Records of locating words and elements:
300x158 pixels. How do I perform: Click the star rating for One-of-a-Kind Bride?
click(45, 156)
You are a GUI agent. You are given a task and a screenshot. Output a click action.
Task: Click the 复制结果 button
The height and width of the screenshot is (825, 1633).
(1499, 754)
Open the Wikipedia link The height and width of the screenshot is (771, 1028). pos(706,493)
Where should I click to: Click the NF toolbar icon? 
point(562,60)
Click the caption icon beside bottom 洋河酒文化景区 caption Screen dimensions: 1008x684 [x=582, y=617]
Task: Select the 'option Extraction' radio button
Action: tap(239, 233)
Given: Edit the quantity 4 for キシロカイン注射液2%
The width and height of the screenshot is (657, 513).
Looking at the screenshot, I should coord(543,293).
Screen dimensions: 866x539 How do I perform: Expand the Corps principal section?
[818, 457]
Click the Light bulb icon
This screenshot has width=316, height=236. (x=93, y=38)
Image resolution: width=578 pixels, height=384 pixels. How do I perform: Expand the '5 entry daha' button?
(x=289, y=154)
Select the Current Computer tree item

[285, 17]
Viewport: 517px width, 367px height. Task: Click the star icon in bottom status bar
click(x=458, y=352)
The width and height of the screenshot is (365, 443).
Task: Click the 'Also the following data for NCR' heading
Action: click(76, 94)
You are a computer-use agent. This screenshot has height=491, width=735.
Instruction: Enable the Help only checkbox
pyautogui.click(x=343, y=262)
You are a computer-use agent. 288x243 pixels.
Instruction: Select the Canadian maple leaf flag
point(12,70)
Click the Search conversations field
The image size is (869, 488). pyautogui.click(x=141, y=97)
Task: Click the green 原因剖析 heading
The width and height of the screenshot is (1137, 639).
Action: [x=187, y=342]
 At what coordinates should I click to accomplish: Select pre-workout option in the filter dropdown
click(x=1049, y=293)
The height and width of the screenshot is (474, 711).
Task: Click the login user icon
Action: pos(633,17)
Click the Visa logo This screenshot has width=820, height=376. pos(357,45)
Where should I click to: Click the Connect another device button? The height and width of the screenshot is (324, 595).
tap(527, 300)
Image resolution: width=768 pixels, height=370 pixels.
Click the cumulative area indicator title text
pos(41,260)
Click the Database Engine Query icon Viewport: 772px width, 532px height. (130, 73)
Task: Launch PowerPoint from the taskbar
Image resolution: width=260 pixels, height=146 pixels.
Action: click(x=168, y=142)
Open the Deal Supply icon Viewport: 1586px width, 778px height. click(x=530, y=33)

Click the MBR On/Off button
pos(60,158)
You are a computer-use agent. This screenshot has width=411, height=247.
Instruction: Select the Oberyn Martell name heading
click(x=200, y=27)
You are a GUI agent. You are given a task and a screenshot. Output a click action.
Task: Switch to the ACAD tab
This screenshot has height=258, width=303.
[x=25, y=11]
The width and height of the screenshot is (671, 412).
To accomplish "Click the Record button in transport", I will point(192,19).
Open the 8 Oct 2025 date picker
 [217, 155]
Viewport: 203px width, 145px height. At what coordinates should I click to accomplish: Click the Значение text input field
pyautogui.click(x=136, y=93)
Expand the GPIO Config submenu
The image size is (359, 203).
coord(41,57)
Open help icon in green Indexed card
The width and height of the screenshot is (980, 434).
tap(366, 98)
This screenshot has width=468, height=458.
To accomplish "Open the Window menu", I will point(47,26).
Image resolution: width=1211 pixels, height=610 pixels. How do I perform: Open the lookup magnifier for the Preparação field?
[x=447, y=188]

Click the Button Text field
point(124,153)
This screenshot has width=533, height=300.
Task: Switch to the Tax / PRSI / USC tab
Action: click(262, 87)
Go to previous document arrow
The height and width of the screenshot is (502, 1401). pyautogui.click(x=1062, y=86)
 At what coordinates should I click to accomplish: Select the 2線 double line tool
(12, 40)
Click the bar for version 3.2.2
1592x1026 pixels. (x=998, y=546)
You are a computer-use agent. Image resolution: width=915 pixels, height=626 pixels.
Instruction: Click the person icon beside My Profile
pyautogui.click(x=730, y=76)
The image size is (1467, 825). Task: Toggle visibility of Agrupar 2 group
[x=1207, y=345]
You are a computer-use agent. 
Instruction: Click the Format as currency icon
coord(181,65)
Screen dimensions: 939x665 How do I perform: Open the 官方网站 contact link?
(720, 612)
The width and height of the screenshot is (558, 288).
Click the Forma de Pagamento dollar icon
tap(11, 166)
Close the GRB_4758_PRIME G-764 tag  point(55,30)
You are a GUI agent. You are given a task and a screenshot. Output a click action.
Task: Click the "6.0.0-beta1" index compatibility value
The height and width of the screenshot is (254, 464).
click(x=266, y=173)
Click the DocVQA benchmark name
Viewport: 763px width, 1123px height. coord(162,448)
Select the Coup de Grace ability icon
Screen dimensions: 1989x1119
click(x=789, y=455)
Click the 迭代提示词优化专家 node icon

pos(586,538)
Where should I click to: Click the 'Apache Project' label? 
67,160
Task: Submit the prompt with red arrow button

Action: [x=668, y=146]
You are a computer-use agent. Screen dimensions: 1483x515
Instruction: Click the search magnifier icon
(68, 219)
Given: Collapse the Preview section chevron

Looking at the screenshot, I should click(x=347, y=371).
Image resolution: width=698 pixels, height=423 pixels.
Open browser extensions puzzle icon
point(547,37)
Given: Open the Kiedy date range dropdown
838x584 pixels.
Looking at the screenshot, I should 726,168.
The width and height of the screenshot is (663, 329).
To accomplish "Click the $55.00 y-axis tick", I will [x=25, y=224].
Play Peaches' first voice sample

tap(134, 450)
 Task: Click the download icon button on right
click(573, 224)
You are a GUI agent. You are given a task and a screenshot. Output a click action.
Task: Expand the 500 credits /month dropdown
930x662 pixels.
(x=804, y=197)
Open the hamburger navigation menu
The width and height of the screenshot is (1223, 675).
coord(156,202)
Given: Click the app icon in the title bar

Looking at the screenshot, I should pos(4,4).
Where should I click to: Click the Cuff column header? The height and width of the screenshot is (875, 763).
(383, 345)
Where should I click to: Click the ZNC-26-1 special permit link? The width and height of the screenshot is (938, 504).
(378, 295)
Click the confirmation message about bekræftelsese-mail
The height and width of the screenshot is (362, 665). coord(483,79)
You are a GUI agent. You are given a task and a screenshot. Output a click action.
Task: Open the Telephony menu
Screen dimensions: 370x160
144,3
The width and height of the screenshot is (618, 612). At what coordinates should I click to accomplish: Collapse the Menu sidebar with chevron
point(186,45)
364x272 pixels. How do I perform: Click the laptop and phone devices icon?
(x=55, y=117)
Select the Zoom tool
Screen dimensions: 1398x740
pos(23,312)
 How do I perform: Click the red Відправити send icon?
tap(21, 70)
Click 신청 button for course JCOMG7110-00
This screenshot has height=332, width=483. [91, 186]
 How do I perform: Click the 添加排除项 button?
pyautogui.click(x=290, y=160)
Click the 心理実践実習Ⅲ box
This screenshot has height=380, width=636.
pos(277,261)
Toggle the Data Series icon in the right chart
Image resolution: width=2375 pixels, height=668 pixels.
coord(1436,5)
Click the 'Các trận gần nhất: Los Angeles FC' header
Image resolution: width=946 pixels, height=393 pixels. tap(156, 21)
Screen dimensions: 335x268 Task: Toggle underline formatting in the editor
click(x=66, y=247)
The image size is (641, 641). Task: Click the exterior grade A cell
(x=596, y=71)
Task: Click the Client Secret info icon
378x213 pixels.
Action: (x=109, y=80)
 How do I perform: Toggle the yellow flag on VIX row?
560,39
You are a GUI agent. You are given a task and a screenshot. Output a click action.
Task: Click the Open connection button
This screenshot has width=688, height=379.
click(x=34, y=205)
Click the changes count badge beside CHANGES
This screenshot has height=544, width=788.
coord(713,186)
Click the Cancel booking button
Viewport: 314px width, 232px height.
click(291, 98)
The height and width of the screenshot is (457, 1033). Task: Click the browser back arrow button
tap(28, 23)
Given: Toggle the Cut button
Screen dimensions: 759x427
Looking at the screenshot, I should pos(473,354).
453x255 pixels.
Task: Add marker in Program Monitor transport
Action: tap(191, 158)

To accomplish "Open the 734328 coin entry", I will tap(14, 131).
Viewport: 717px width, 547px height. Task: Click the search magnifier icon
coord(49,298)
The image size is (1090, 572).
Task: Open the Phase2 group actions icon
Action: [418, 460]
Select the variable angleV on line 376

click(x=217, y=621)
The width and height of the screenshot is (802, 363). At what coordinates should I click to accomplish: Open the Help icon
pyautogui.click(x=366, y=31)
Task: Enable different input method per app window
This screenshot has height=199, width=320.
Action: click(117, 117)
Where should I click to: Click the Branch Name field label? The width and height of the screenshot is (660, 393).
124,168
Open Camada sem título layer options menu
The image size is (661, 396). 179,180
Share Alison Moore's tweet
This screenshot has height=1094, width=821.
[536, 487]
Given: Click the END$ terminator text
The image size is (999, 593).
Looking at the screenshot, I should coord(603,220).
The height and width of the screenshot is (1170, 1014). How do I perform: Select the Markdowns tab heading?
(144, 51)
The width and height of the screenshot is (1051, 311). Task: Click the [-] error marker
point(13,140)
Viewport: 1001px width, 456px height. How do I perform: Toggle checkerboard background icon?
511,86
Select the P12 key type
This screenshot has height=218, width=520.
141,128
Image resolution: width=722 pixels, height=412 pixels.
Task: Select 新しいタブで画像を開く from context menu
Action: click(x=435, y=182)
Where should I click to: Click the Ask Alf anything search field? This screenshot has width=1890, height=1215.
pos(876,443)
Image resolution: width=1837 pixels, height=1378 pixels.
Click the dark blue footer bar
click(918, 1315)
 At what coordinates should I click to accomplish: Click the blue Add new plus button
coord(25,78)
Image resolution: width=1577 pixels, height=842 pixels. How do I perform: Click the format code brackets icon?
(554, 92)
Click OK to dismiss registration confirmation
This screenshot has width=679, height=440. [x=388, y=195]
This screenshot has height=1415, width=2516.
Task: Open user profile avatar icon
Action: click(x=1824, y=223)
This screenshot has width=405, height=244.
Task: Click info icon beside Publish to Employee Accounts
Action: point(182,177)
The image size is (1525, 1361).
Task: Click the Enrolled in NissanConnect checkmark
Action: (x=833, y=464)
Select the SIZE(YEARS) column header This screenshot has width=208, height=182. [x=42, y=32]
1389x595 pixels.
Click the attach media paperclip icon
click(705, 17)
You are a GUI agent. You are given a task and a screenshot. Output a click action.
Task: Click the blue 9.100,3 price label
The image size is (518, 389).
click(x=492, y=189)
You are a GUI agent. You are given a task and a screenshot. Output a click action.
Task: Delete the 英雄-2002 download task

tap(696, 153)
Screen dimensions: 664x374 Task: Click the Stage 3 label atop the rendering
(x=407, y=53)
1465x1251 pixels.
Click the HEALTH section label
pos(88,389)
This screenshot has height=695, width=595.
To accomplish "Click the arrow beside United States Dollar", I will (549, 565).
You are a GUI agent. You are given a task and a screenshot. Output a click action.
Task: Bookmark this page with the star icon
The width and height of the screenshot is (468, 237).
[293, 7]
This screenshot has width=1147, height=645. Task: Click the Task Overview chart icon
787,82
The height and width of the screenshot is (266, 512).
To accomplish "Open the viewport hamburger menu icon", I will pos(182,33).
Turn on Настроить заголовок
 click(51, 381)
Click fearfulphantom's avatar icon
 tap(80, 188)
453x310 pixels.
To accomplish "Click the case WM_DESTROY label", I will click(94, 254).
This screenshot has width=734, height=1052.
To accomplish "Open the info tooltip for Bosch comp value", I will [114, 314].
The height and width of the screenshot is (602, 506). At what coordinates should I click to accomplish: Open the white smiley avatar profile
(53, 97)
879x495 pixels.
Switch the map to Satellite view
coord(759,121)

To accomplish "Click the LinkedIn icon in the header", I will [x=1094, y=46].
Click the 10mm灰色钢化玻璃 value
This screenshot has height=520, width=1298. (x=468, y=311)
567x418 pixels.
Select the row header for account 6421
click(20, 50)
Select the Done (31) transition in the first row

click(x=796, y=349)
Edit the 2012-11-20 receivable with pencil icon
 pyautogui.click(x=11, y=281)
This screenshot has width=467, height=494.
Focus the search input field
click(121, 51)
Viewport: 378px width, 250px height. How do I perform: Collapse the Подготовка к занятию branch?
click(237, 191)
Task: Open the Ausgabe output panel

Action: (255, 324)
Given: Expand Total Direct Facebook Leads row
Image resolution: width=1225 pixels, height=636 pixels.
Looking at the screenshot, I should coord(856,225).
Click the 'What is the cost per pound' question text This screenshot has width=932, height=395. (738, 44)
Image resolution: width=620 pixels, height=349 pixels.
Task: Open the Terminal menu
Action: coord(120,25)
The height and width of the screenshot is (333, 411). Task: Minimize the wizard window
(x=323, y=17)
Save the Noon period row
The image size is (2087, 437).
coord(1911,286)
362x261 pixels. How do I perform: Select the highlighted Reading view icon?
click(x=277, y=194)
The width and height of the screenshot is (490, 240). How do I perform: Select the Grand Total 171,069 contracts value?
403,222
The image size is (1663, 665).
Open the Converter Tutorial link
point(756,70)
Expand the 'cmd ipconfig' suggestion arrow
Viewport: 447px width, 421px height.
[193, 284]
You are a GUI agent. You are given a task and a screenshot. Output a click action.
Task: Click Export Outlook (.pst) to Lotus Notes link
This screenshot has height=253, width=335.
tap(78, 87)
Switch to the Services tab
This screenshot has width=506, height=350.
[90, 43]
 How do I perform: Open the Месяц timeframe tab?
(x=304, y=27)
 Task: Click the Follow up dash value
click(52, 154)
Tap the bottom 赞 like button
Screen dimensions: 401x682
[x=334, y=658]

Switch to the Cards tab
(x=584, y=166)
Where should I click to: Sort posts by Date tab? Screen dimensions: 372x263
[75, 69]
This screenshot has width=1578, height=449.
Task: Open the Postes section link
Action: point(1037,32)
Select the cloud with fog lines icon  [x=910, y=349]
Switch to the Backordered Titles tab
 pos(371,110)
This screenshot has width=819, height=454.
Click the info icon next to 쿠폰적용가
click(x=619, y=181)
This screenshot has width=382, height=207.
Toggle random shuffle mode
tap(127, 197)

→ EXERCISE BRIEF:
Rewrite everything from the start of the material down to and including the line that contains "Open the Wikipedia" as a numbered list, leaving out any blank lines.

→ THE SOLUTION:
1. 300x158 pixels. How do I perform: Click the star rating for One-of-a-Kind Bride?
2. click(45, 156)
3. You are a GUI agent. You are given a task and a screenshot. Output a click action.
4. Task: Click the 复制结果 button
5. The height and width of the screenshot is (825, 1633).
6. (1499, 754)
7. Open the Wikipedia link The height and width of the screenshot is (771, 1028). pos(706,493)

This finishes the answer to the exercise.